Guitar music is currently dominated by bands either of the bland persuasion - Coldplay, Travis etc - those versed in the art of rehashing - The Strokes et al - and metal by, well, take your pick from any of about 400.
They share a limited sonic pallet, and one that has dominated since man discovered sound. You know the deal: drums, bass, guitar and vocals. Love it or hate it, it's been all-pervasive. Alongside the likes of Radiohead, The Beta Band and more recently Elbow and Orange Can, and after a decade of invention, Stereolab continue to break that monotony.
Take for example 'Sound-Dust''s 'Captain Easy Chord'. Within the first minute, Stereolab leap from bass piano stabs to country twangs. There's funk horns, wind chimes and electronic breakdowns. The changes pass more like the scenery on a wondrous bus journey than images in some electro-shock therapy that a description on paper might suggest.
And that's Stereolab's wonder in a nutshell. They stand with a view of 21st century's music's lush and vast sonic landscape and are here with an outstretched hand to lead you through it. And better than that, they still manage to drive on the comfy cruise bus of pop along highway Stereolab. It's a clever trick.

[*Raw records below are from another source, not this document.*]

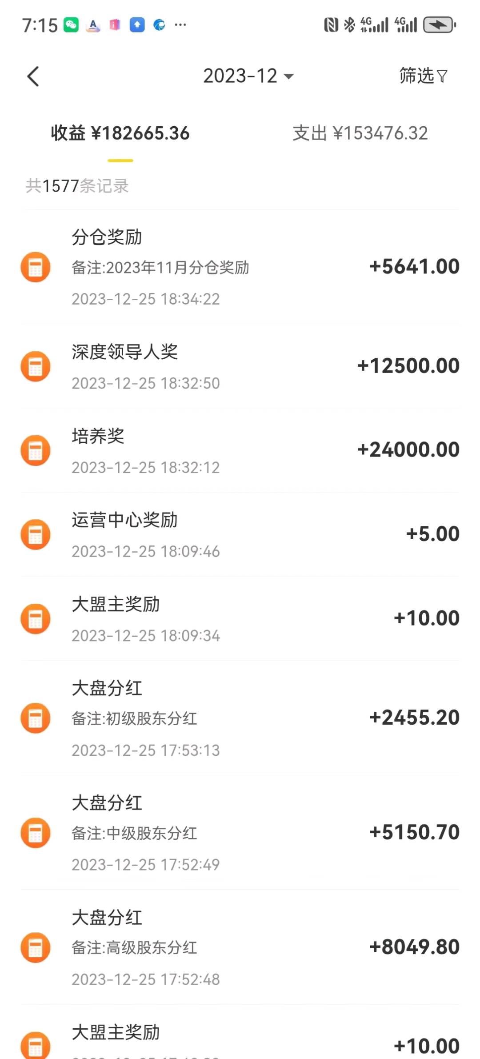Screen dimensions: 480x1059
Task: Open the 筛选 filter menu
Action: pyautogui.click(x=423, y=76)
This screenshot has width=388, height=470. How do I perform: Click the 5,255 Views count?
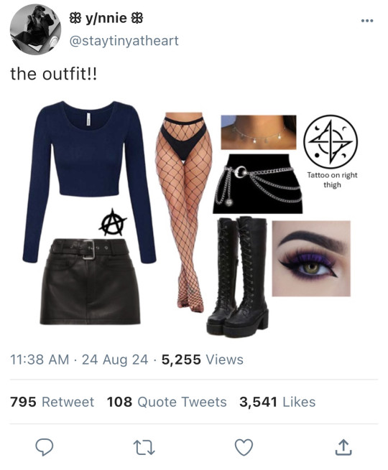coord(202,359)
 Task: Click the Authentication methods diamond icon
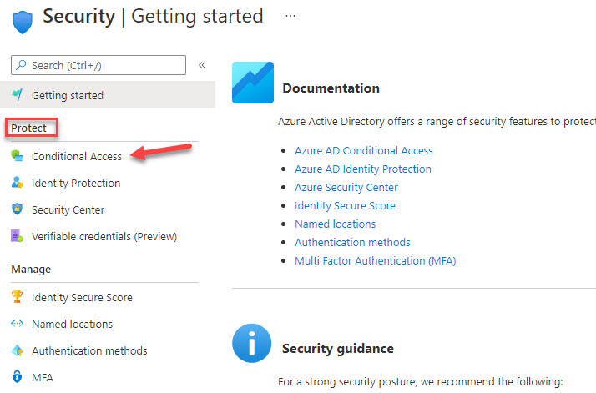pos(17,350)
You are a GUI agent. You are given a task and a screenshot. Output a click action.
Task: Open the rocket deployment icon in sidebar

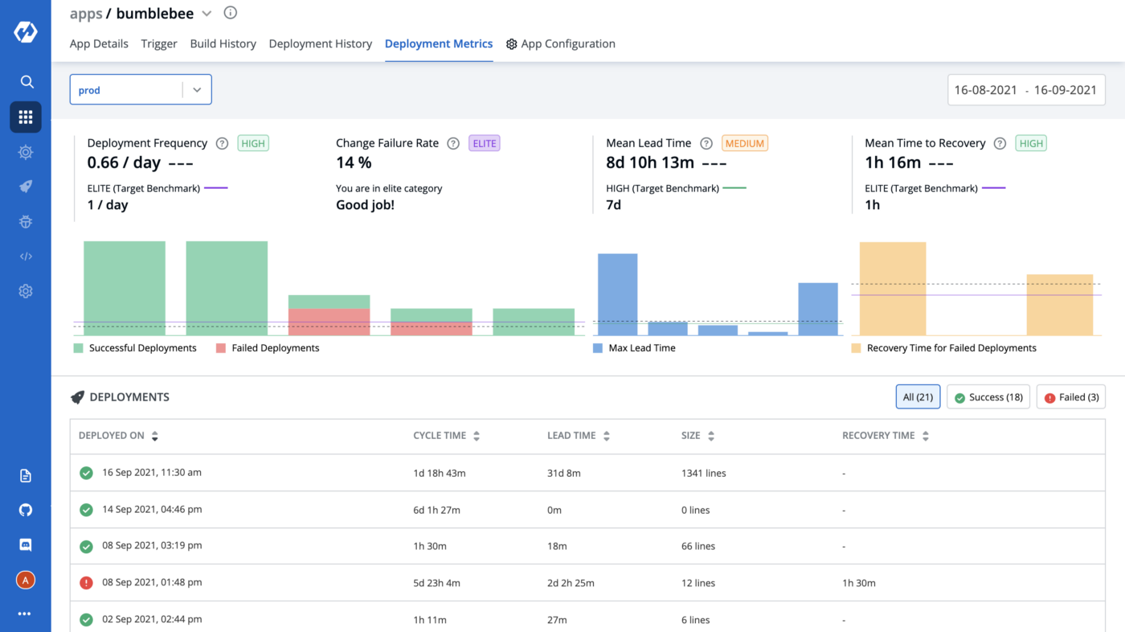[26, 187]
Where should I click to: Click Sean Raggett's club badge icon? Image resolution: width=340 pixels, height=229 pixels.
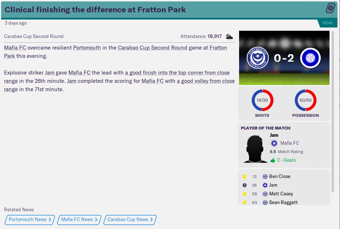(x=265, y=203)
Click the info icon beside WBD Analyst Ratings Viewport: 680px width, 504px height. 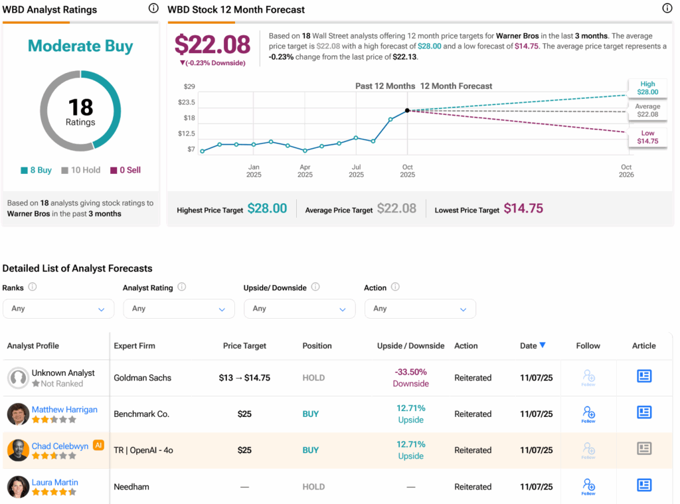click(x=153, y=9)
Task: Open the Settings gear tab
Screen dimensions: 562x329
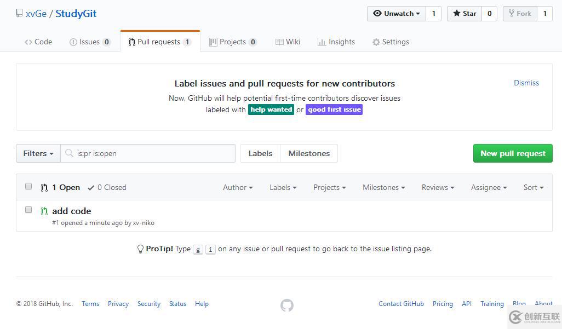Action: coord(391,42)
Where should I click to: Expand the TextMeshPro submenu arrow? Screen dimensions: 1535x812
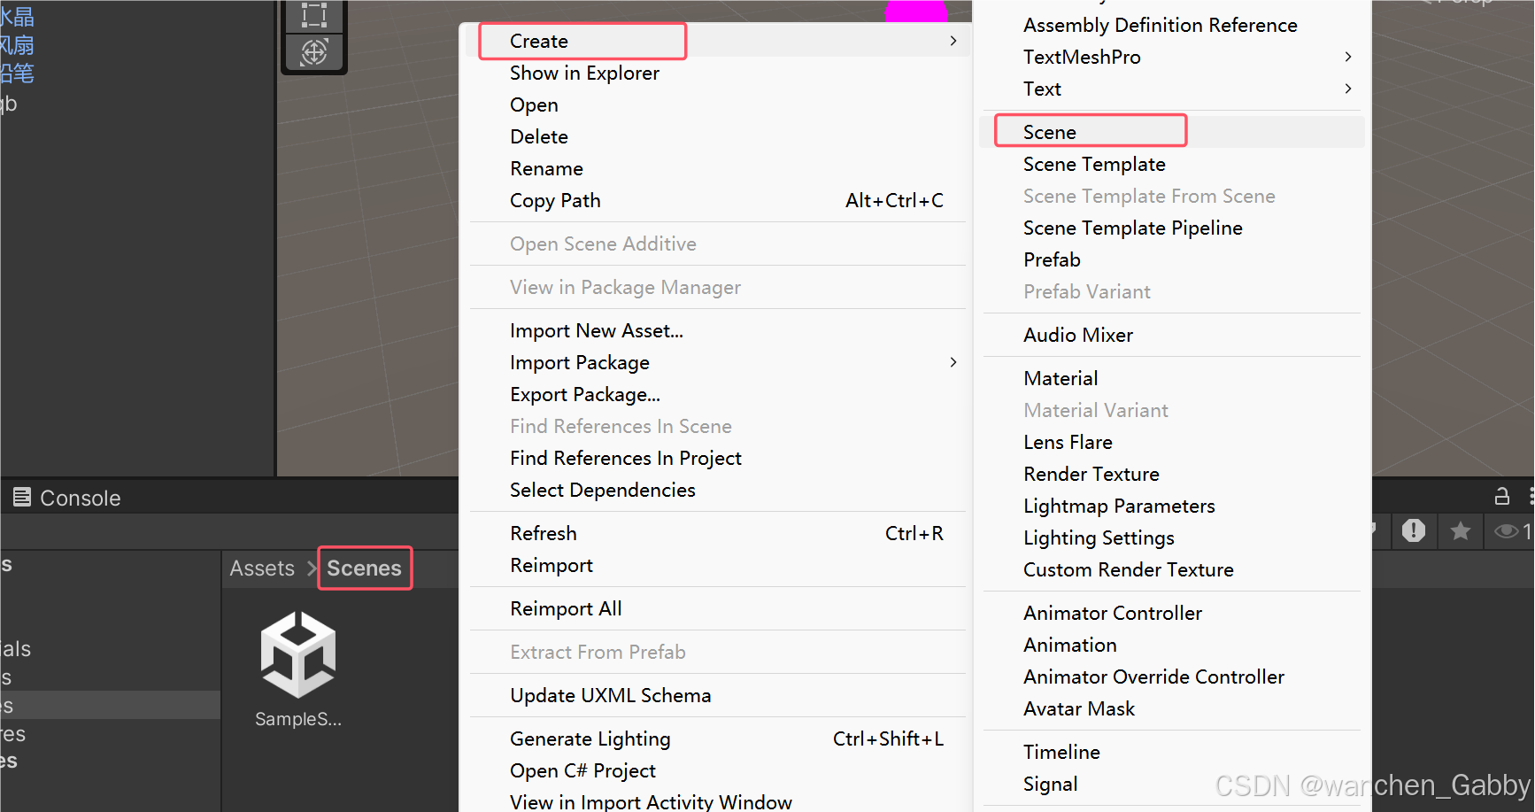point(1347,57)
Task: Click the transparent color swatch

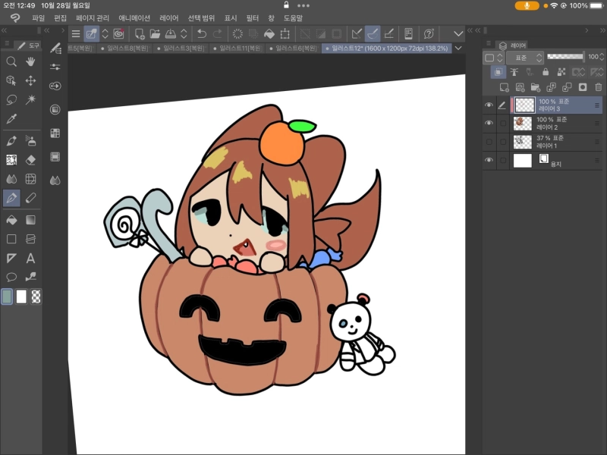Action: 36,297
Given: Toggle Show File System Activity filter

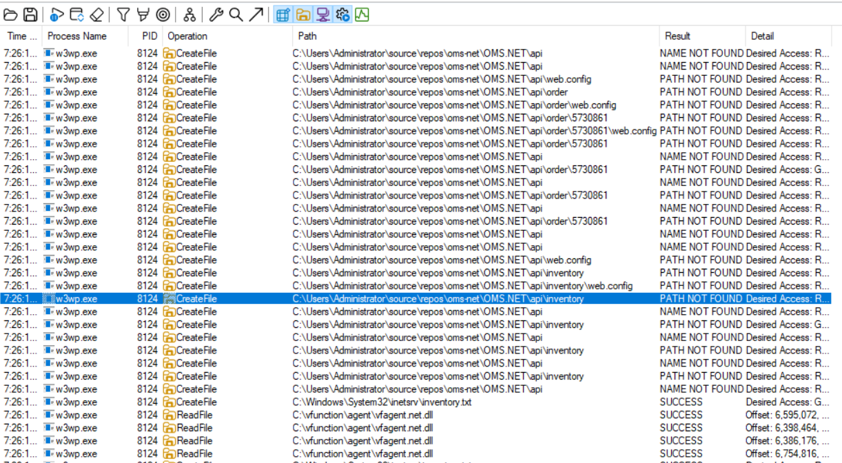Looking at the screenshot, I should (x=302, y=14).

Laetitia Sadier's vocal melodies soar, so that even when you get two hints of classical minimalist Steve Reich in the first two tracks, there are still tunes to hum. Not that you can't hum Steve Reich tunes, it's just they get a bit dull, what with the one-chord-change-per-quarter-hour structures.
Recorded in Chicago with Tortoise affiliate and experimentalist-about-town Jim O'Rourke, the sounds here glisten and glow. Now long gone are much of the droning guitar-based excursions of the first few albums, with Laetitia's aforementioned soaring much easier to pick out.
All in all, especially on tracks like 'Hallucinex', it's a happy, glorious celebration of light and warmth. Hell, she even sings (something like) "happy, happy, happy love" on 'Double Rocker'.
What ever happened to indie miserabilism? Who cares.